- [TEXTO]
————————
Imagine a revolta, a dor, o murro no estômago de um brasileiro desempregado, apenas de um entre os treze milhões de brasileiros desempregados, apenas de um entre todos os brasileiros que ainda temem ficar desempregados, olhando as imagens das caixas e malas com a dinheirama do senhor Geddel Vieira Lima, toda ela “mocosada”, como diz a bandidagem, em um apartamento na cidade de Salvador. É um acinte. É inacreditável. É obsceno. É a dignidade do Brasil jogada no bueiro. E existe acinte maior ainda, que é o fato de o senhor Geddel Vieira Lima estar curtindo, pelo menos até a tarde da quarta-feira 6, uma tranquila prisão domiciliar. Em se confirmando por meio das investigações da Polícia Federal e do Ministério Público que de fato ele é o dono da grana (dúvida não há, mas para a Justiça, acertadamente, é necessário prova), o seu lugar para morar chama-se cela de cadeia de segurança máxima. Vamos ao valor? Vamos ao cenário? Tudo se assemelha às cenas de filmes de roubo a banco: um apartamento, oito malas e seis caixas abarrotadas de dinheiro, e o maior valor em espécie já apreendido na história do Brasil – cerca de R$ 51 milhões, distribuídos em R$ 42.643.500,00 mais US$ 2.688.000,00. A Polícia Federal, assim que detonou o “cativeiro” desse dinheiro, necessitou de sete máquinas de contagem de notas e, mesmo munida delas, gastou aproximadamente quinze horas na contabilização das cédulas. A origem da “bufunfa” seria herança ou “coisas do papai”, a se depreender do que foi dito à PF pelo empresário Sílvio Antônio Cabral da Silveira. Contou ele que emprestara o seu apartamento da rua Barão de Loreto, numa nobre área de Salvador, ao “seu conhecido” Geddel, porque ele, Geddel, lhe dissera que precisava “guardar pertences do pai”, já falecido. Silveira assegurou ainda que não sabia que o local estava sendo utilizado para esconder todo esse dinheiro.

OPERAÇÃO O dinheiro de Geddel encontrado num apartamento em Salvador: 15 horas para ser contado por sete máquinas (Crédito:Divulgação)
————————
- [TAREFA PROPOSTA 1] Extraia da listagem, sem nenhuma alteração, as linhas que vão daquela que contém "Click the HER (Physics Run) panel title" até o fim da listagem, com as duas pontas incluídas.
O texto e a listagem são materiais independentes entre si.

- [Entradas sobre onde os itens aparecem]
————————
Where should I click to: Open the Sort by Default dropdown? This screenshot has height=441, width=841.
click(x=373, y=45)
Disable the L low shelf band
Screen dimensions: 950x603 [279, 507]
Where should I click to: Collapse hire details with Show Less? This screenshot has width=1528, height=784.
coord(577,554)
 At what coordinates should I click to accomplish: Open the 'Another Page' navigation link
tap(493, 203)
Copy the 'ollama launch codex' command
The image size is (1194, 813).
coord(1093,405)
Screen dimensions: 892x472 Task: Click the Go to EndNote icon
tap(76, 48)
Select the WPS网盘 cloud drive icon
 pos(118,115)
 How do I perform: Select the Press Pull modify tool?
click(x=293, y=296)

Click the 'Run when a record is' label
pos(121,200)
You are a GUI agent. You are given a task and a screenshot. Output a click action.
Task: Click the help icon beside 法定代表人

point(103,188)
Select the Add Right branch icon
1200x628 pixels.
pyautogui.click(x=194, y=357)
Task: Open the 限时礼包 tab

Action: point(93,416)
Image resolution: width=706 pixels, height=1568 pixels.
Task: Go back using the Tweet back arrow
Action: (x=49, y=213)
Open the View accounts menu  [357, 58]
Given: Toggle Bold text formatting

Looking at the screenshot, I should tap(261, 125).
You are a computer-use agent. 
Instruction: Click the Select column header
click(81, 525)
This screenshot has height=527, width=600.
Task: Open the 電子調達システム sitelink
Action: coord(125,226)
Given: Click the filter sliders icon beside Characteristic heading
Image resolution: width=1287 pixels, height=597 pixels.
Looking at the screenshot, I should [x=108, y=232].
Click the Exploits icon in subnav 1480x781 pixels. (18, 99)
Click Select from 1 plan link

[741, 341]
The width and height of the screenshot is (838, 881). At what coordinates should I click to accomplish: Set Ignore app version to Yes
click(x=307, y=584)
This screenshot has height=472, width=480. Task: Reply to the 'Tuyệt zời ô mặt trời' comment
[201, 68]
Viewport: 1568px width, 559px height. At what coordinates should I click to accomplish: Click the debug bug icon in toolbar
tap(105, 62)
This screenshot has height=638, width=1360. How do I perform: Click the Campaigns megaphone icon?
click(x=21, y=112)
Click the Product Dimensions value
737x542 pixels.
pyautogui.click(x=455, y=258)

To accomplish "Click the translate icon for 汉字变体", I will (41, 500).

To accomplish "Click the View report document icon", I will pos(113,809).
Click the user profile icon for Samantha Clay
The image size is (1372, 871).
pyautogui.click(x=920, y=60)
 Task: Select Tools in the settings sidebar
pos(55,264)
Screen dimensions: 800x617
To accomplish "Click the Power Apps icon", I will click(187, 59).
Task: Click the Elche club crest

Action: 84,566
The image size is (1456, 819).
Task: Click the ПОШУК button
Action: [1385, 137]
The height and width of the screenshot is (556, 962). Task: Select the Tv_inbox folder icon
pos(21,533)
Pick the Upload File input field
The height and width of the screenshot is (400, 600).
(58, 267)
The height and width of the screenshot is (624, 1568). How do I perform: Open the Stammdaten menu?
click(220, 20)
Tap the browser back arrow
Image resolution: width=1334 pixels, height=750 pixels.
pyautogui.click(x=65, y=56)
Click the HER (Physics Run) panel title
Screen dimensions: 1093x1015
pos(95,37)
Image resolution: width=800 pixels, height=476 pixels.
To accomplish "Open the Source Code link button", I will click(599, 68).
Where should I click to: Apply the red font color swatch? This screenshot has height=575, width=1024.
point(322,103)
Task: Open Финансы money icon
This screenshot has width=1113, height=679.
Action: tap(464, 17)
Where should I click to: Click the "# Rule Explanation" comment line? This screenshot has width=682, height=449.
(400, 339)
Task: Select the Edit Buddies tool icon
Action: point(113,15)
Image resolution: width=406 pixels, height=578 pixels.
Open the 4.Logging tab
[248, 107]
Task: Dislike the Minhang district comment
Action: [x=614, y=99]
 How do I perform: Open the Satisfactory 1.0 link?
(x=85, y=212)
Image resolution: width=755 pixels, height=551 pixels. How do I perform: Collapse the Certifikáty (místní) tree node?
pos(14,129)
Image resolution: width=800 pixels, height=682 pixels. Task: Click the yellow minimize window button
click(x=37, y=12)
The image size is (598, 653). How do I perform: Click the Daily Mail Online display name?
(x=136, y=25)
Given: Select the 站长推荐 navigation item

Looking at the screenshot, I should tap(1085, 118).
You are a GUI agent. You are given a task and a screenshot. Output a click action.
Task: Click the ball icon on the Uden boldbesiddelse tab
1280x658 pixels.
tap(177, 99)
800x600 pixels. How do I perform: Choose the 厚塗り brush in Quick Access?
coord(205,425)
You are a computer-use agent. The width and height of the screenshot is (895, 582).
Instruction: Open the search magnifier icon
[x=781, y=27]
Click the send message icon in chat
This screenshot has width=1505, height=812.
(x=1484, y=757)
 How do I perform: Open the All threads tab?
————————
- [TAREFA PROPOSTA 2]
Responda com base no texto sobre o dinheiro de Geddel:
(a) Quantas malas e quantas caixas com dinheiro havia no apartamento?
(b) Em que rua ficava o apartamento emprestado por Sílvio Antônio Cabral da Silveira?
(c) Aproximadamente quanto tempo a Polícia Federal levou para contar as cédulas?

- [RESPOSTA COMPLETA 1]
Click the HER (Physics Run) panel title
Screen dimensions: 1093x1015
pos(95,37)
Image resolution: width=800 pixels, height=476 pixels.
To accomplish "Open the Source Code link button", I will click(599, 68).
Where should I click to: Apply the red font color swatch? This screenshot has height=575, width=1024.
point(322,103)
Task: Open Финансы money icon
This screenshot has width=1113, height=679.
Action: tap(464, 17)
Where should I click to: Click the "# Rule Explanation" comment line? This screenshot has width=682, height=449.
(400, 339)
Task: Select the Edit Buddies tool icon
Action: point(113,15)
Image resolution: width=406 pixels, height=578 pixels.
Open the 4.Logging tab
[248, 107]
Task: Dislike the Minhang district comment
Action: [x=614, y=99]
 How do I perform: Open the Satisfactory 1.0 link?
(x=85, y=212)
Image resolution: width=755 pixels, height=551 pixels. How do I perform: Collapse the Certifikáty (místní) tree node?
pos(14,129)
Image resolution: width=800 pixels, height=682 pixels. Task: Click the yellow minimize window button
click(x=37, y=12)
The image size is (598, 653). How do I perform: Click the Daily Mail Online display name?
(x=136, y=25)
Given: Select the 站长推荐 navigation item

Looking at the screenshot, I should tap(1085, 118).
You are a GUI agent. You are given a task and a screenshot. Output a click action.
Task: Click the ball icon on the Uden boldbesiddelse tab
1280x658 pixels.
tap(177, 99)
800x600 pixels. How do I perform: Choose the 厚塗り brush in Quick Access?
coord(205,425)
You are a computer-use agent. The width and height of the screenshot is (895, 582).
Instruction: Open the search magnifier icon
[x=781, y=27]
Click the send message icon in chat
This screenshot has width=1505, height=812.
(x=1484, y=757)
 How do I perform: Open the All threads tab?

- [RESPOSTA COMPLETA 2]
(a) Oito malas e seis caixas.
(b) Na rua Barão de Loreto, em Salvador.
(c) Cerca de quinze horas.